Hoger beroep van Centrale Raad van Beroep, 19 de Junio de 2013
Datum uitspraak | 19 de Junio de 2013 |
Uitgevende instantie: | Centrale Raad van Beroep |
12/2717 WIA, 13/2860 WIA
Centrale Raad van Beroep
Enkelvoudige kamer
Uitspraak op het hoger beroep tegen de uitspraak van de rechtbank Middelburg van 28 maart 2012, 11/6237 (aangevallen uitspraak)
Partijen:
[A. te B.] (appellant)
de Raad van bestuur van het Uitvoeringsinstituut werknemersverzekeringen (Uwv)
Datum uitspraak 19 juni 2013.
PROCESVERLOOP
De Raad heeft in het geding tussen partijen op 8 maart 2013 een tussenuitspraak,
LJN BZ4447, gedaan.
Ter uitvoering van deze tussenuitspraak heeft het Uwv op 12 april 2013 een nieuw besluit genomen.
Appellant heeft schriftelijk zijn zienswijze op het nieuwe besluit naar voren gebracht.

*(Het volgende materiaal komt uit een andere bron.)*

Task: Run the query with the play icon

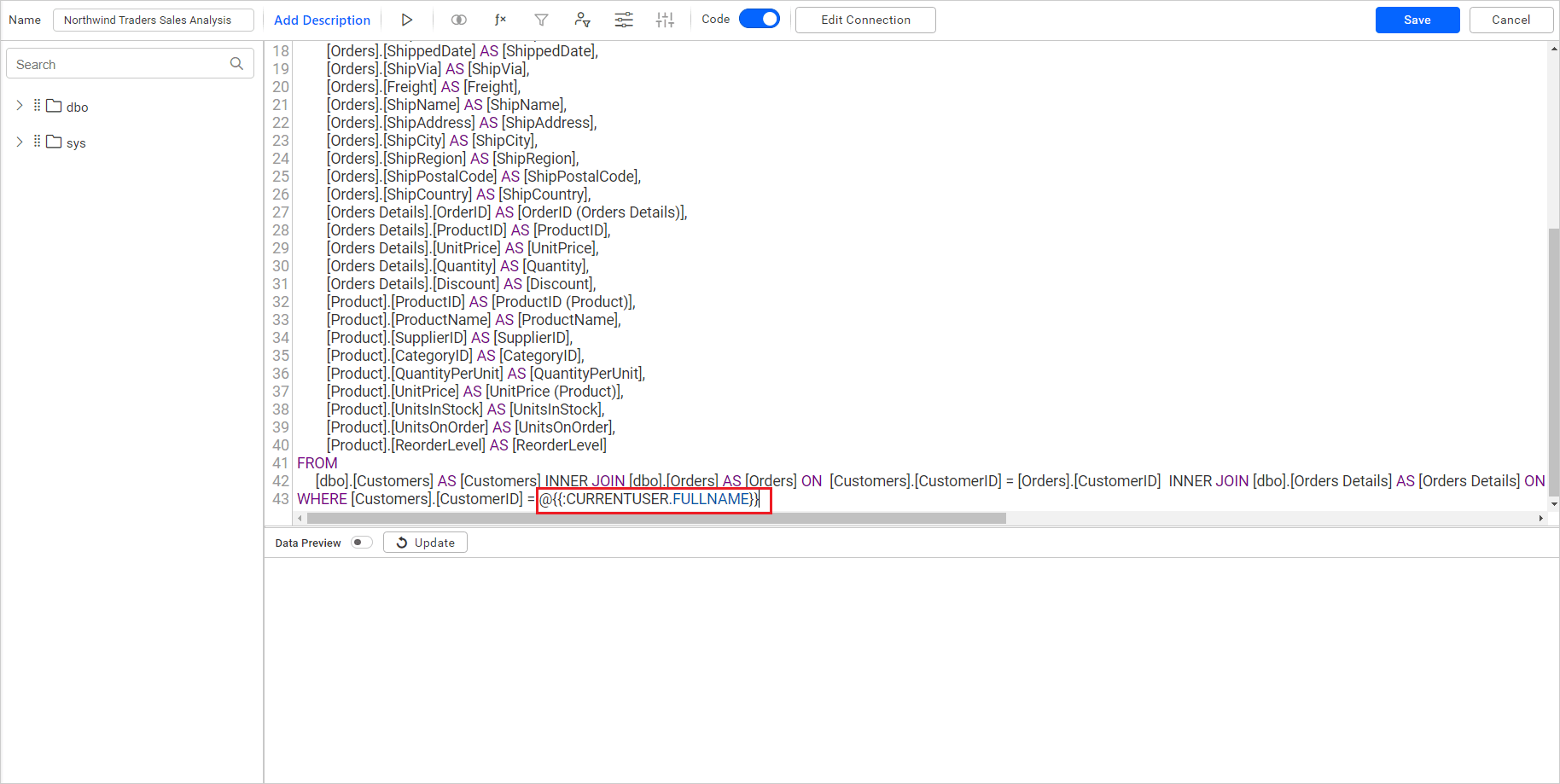Action: pyautogui.click(x=407, y=19)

Het Uwv heeft daarop schriftelijk gereageerd.
De meervoudige kamer van de Raad heeft de zaak verwezen naar een enkelvoudige kamer. Met toepassing van artikel 8:57, tweede lid, aanhef en onder c, van de Algemene wet bestuursrecht (Awb), gelezen in verbinding met artikel 21, eerste en zesde lid, van de Beroepswet, is afgezien van een nader onderzoek ter zitting.
OVERWEGINGEN
1.1. Voor een uitgebreide weergave van de in dit geding van belang zijnde feiten en omstandigheden verwijst de Raad naar de tussenuitspraak.

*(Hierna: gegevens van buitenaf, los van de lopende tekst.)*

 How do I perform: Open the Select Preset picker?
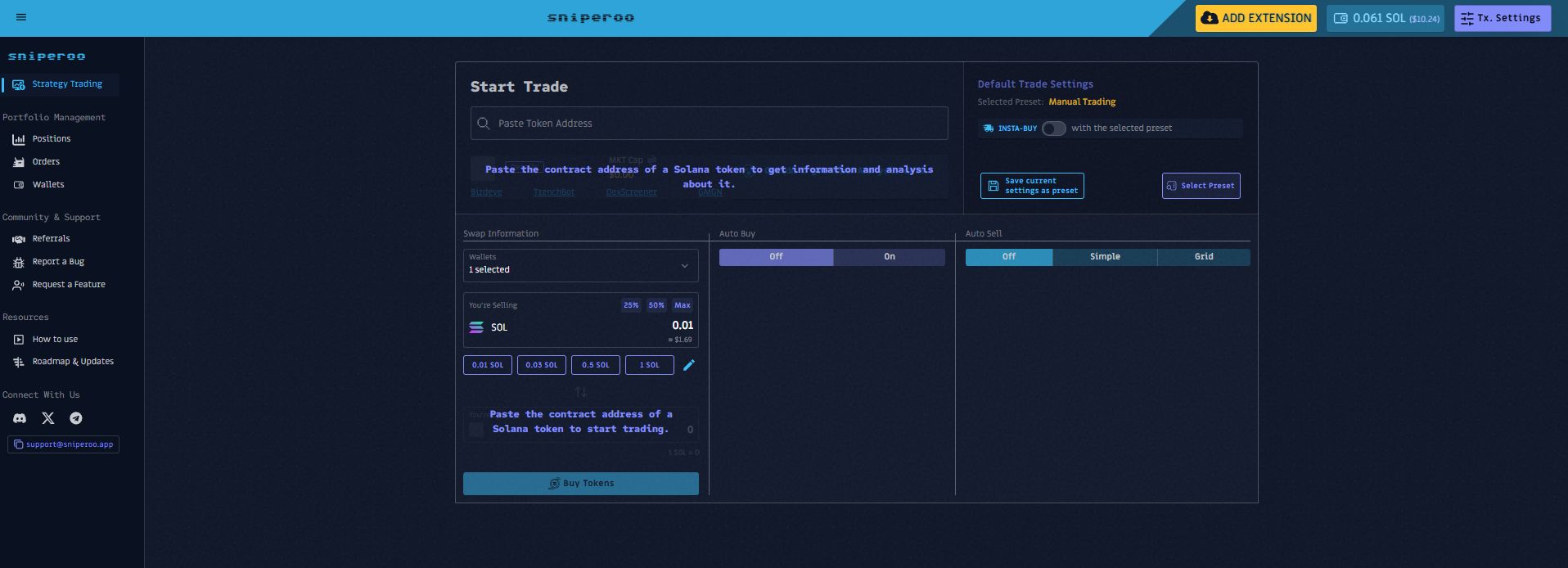pos(1201,186)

1.2. In de tussenuitspraak is het Uwv met toepassing van artikel 21, zesde lid, van de Beroepswet opgedragen het gebrek in het besluit van 11 januari 2012 te herstellen door het nemen van een nieuw besluit waarin bij de berekening van het dagloon van appellant de in augustus 2008 door hem ontvangen nabetaling (gedeeltelijk) wordt betrokken.
-
Het Uwv heeft in het besluit van 12 april 2013 bepaald dat het dagloon van appellant aan de hand van de beschikbare informatie over appellants arbeidsverleden en inkomen moet worden vastgesteld op € 154,84.

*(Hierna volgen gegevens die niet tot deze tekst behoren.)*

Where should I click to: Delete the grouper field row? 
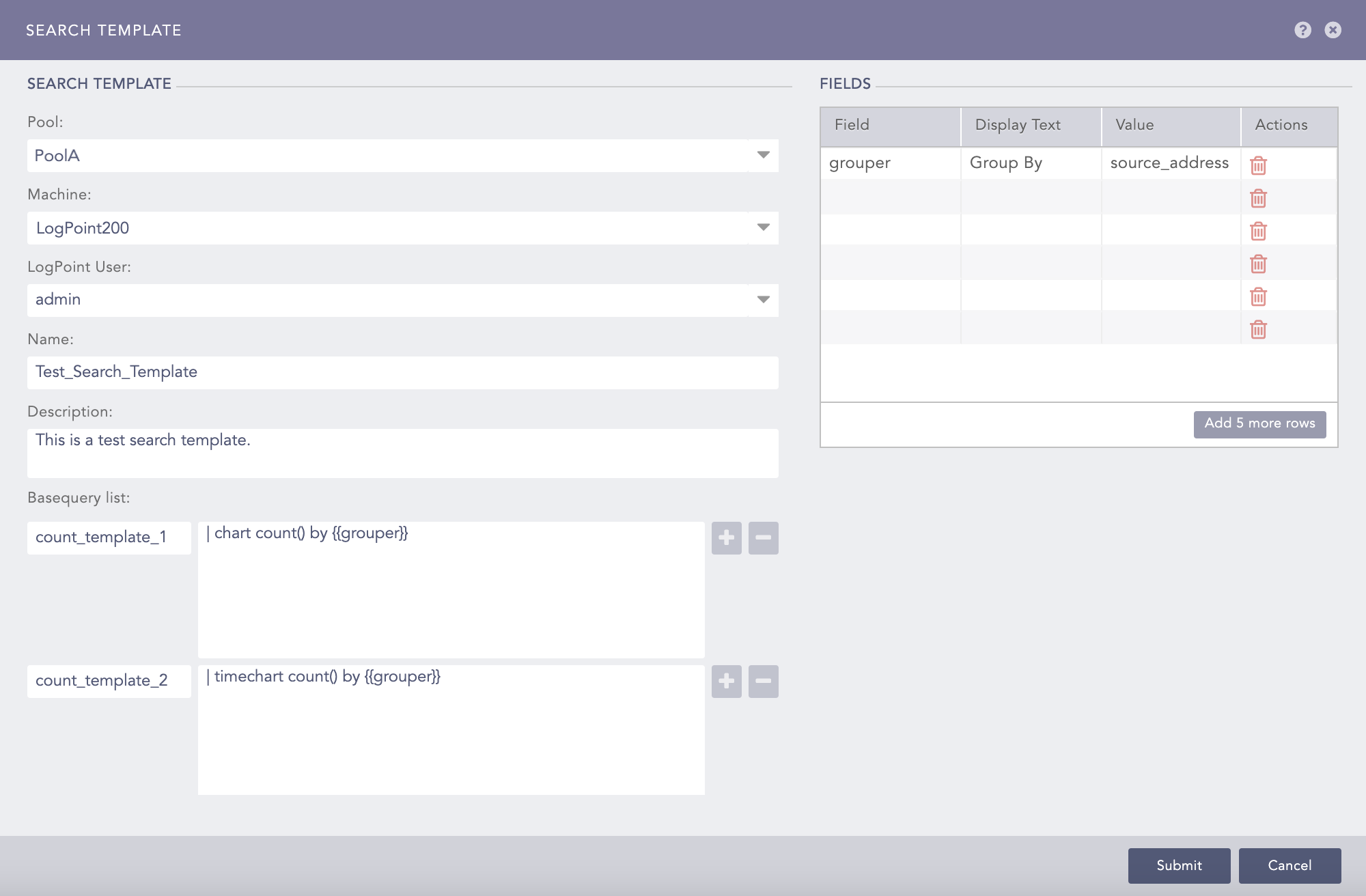coord(1258,165)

3.1. Appellant heeft aangevoerd zich in de nieuwe berekening te kunnen vinden, voor zover daarbij het in augustus 2008 nabetaalde bedrag gedeeltelijk is betrokken. Hij heeft zich tevens op het standpunt gesteld dat een aan hem na afloop van het refertejaar betaald bedrag aan emolumenten van € 621,80 eveneens bij de berekening moet worden betrokken. Hij heeft gevraagd de dagloonverhoging met terugwerkende kracht in te laten gaan. Voorts heeft hij verzocht om vergoeding van wettelijke rente over het na te betalen bedrag.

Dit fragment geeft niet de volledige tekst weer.